Income tax is not the same as professional tax. While a professional tax is governed by the state government, the income tax is controlled by the federal government (Central Government). Professional tax is not expected to be paid by Union Territories, on the other hand Income Tax is mandatory for every entity who is earning in a country. A taxpayer must first understand “What is Income Tax and advantages of filing Income Tax ?” and “What is Professional Tax and advantages of Professional Tax Filing?” in order to understand the differences between Professional Tax and Income Tax. So let’s quickly review these two concepts.
The Income Tax is a charge levied by the central government on individuals and enterprises in accordance with certain rules and regulations.
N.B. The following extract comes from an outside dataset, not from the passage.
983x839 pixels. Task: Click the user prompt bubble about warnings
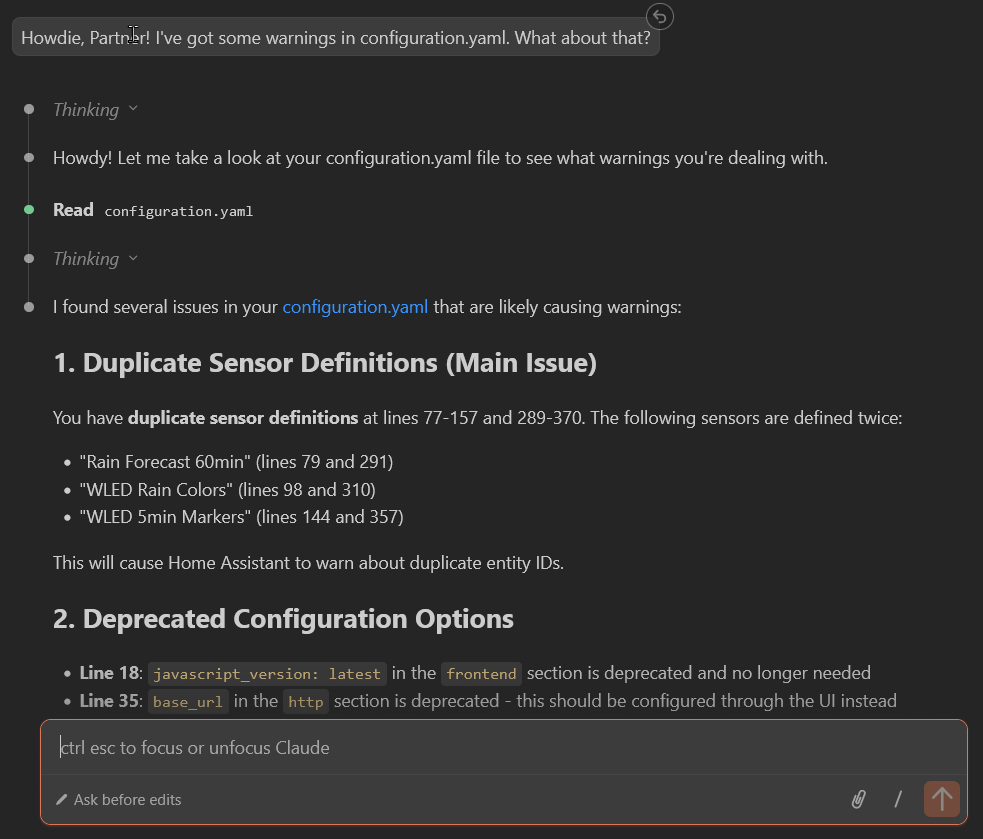[335, 37]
For every taxpayer it is mandatory to submit an ITR (Income Tax Return) each fiscal year in order to assess their various tax liabilities. The government derives a sizeable portion of its revenue through income tax. Then, these taxes are used to fund a variety of public needs, including food, transportation, and communication.
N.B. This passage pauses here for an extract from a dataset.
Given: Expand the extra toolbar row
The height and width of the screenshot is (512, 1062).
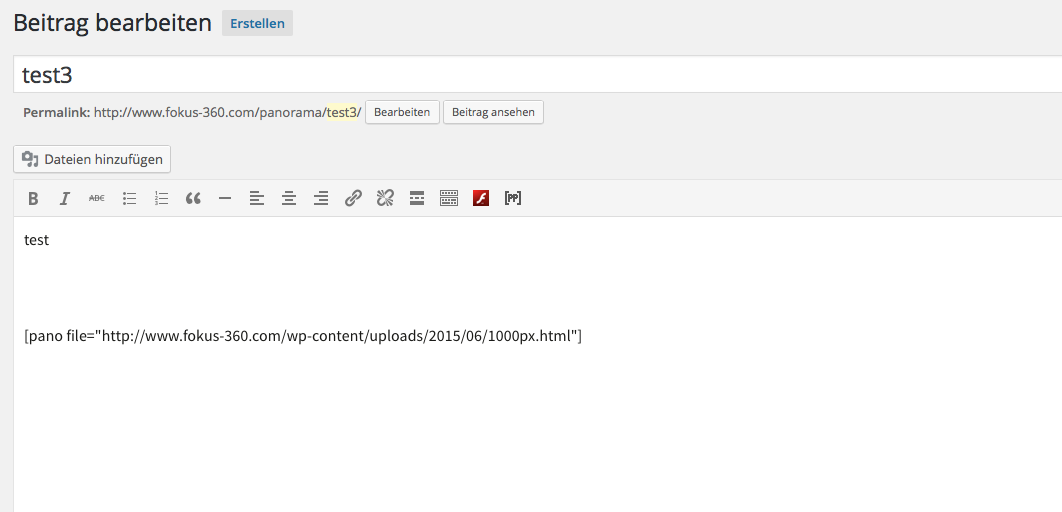Looking at the screenshot, I should 449,199.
Professional Tax is not a tax imposed just on professionals, as the word implies. Any person who earns a living through a profession, employment, trade, or any other way through which they earn an income is subject to this tax. The right to impose and collect Professional Tax is granted to the State Government under the provisions of Clause (2) of Article 276 of the Indian Constitution. No state, however, can impose a Professional Tax on any taxpayer over 2,500 INR. According to the Income Tax Act of 1961, Professional Tax payments can be deducted from taxable income.
Professional Tax |
Income Tax |
Professional Tax is governed by the State Government. |
Income Tax is governed by the Central government. |
Article 276 of India’s constitution governs professional taxes. |
Entry number 82 of the Union list of the Indian Constitution designates the income tax as a constitutional requirement. |
No state, however, can impose a Professional Tax on any taxpayer over 2,500 INR, as per the Income Tax Act. |
For individuals, HUFs under 60 years of age, and NRIs, the maximum amount of income tax exemption is INR 2,50,000. |
The annual professional tax of an individual is divided into 12 instalments to pay this tax. Every month, these instalments are paid. |
The due date for filing ITR for an Individuals and HUFs, whose accounts need not to be audited is 31st July. |
Only people who engaged in Professional services or some sort of business that are eligible for professional tax advice. |
Every person is required to pay income tax, regardless of whether they are providing services or not; if the maximum limit for exemption is more than their income, they need to pay tax. |
The basic difference between professional tax and income tax is that one is governed by state government and the other one is governed by central government. One must pay all taxes on time and keep accurate records in order to be a good Indian citizen. This will not only make the government run more smoothly, but it will also help you become a more responsible member of society. To be more professional while paying various taxes, one needs additionally file an ITR.